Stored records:
○ ○ ○ ○ ○
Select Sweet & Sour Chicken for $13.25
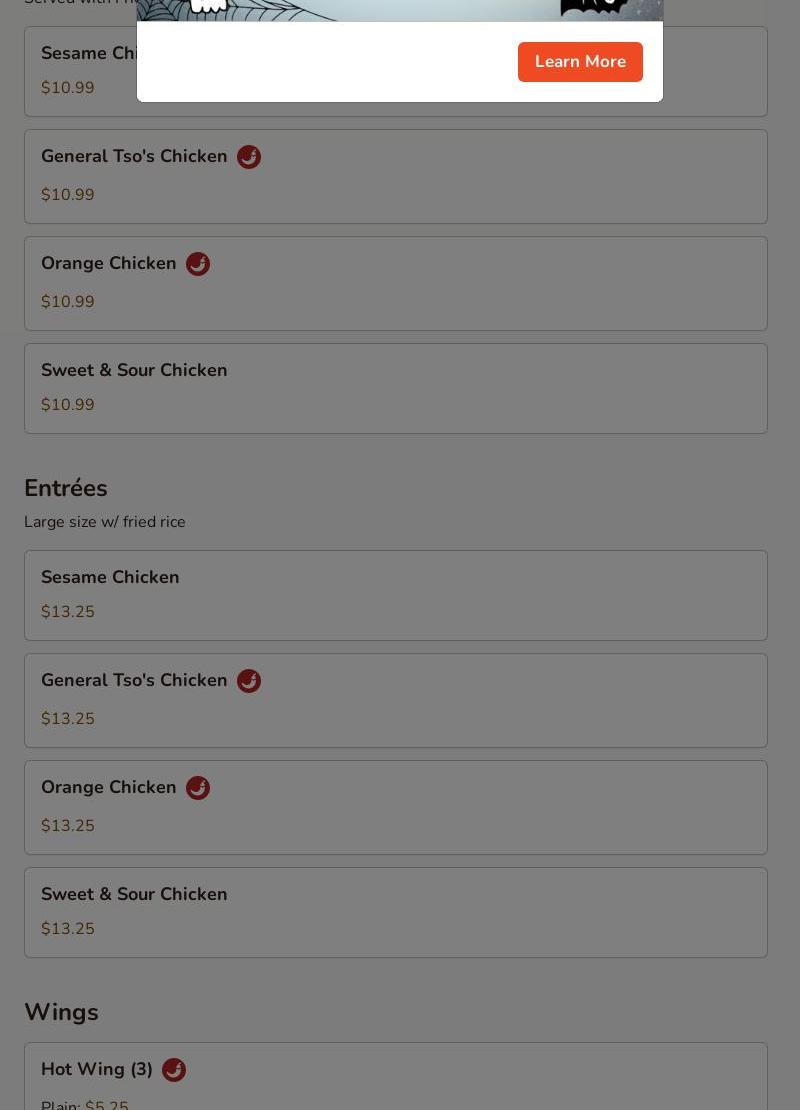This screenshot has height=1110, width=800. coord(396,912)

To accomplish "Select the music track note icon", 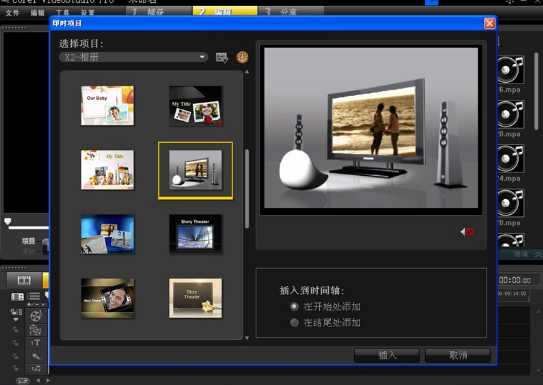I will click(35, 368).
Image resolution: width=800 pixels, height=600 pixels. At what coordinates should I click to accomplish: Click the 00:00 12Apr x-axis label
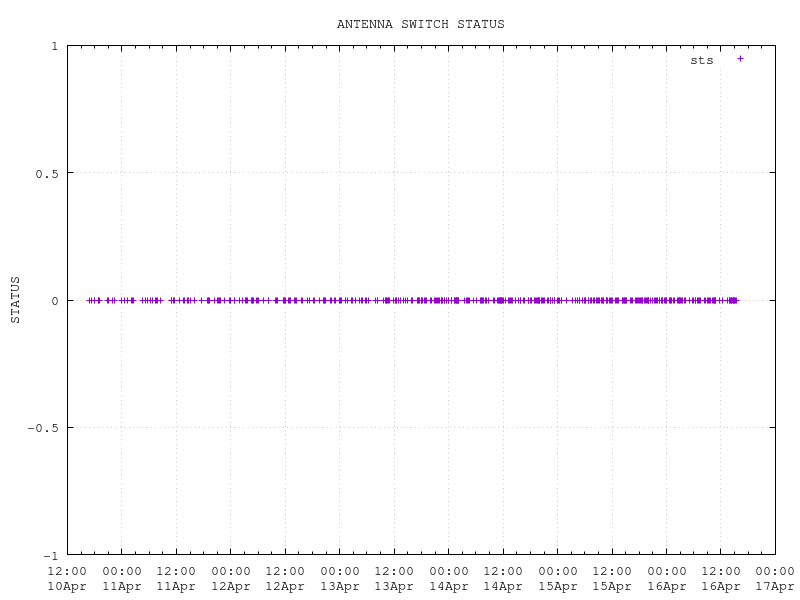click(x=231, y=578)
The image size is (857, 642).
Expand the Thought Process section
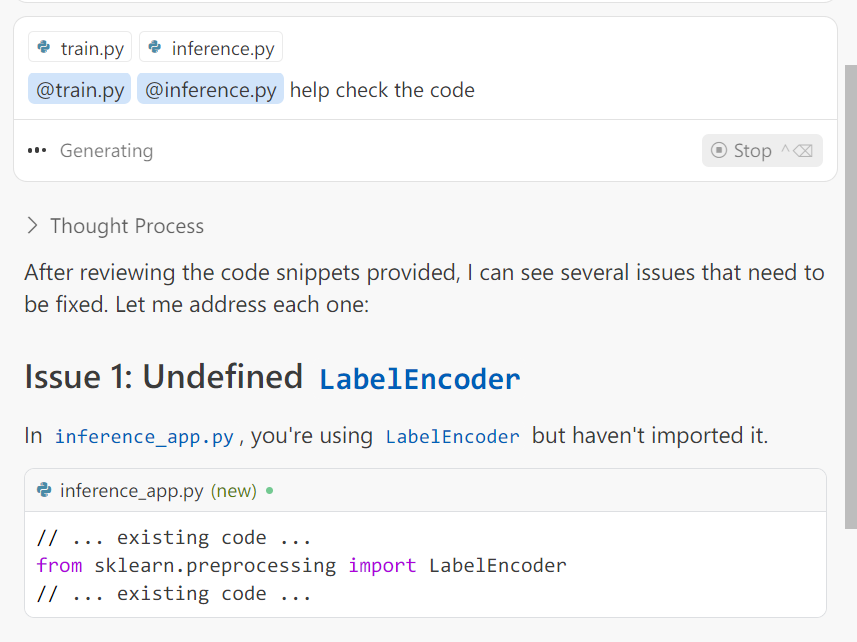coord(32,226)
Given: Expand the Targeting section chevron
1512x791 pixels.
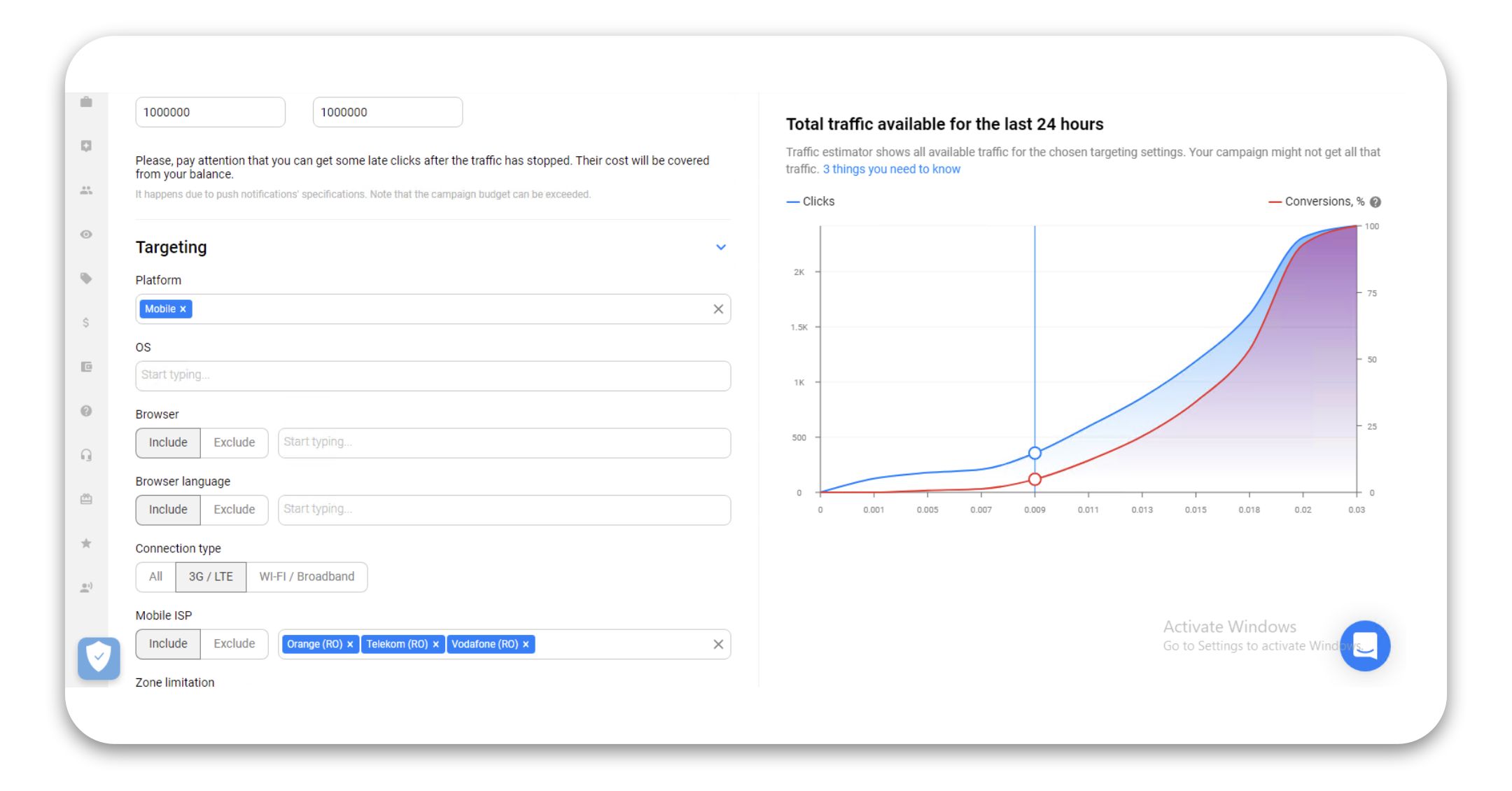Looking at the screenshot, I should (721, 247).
○ ○ ○ ○ ○
> [Exercise details]: Begin at the line containing "The image size is (857, 642)." and copy every line through the end of the data above exactly, omitting the pictures.

> [Response area]:
The image size is (857, 642).
Expand the Thought Process section
coord(32,226)
Given: Expand the Targeting section chevron
1512x791 pixels.
Looking at the screenshot, I should (721, 247).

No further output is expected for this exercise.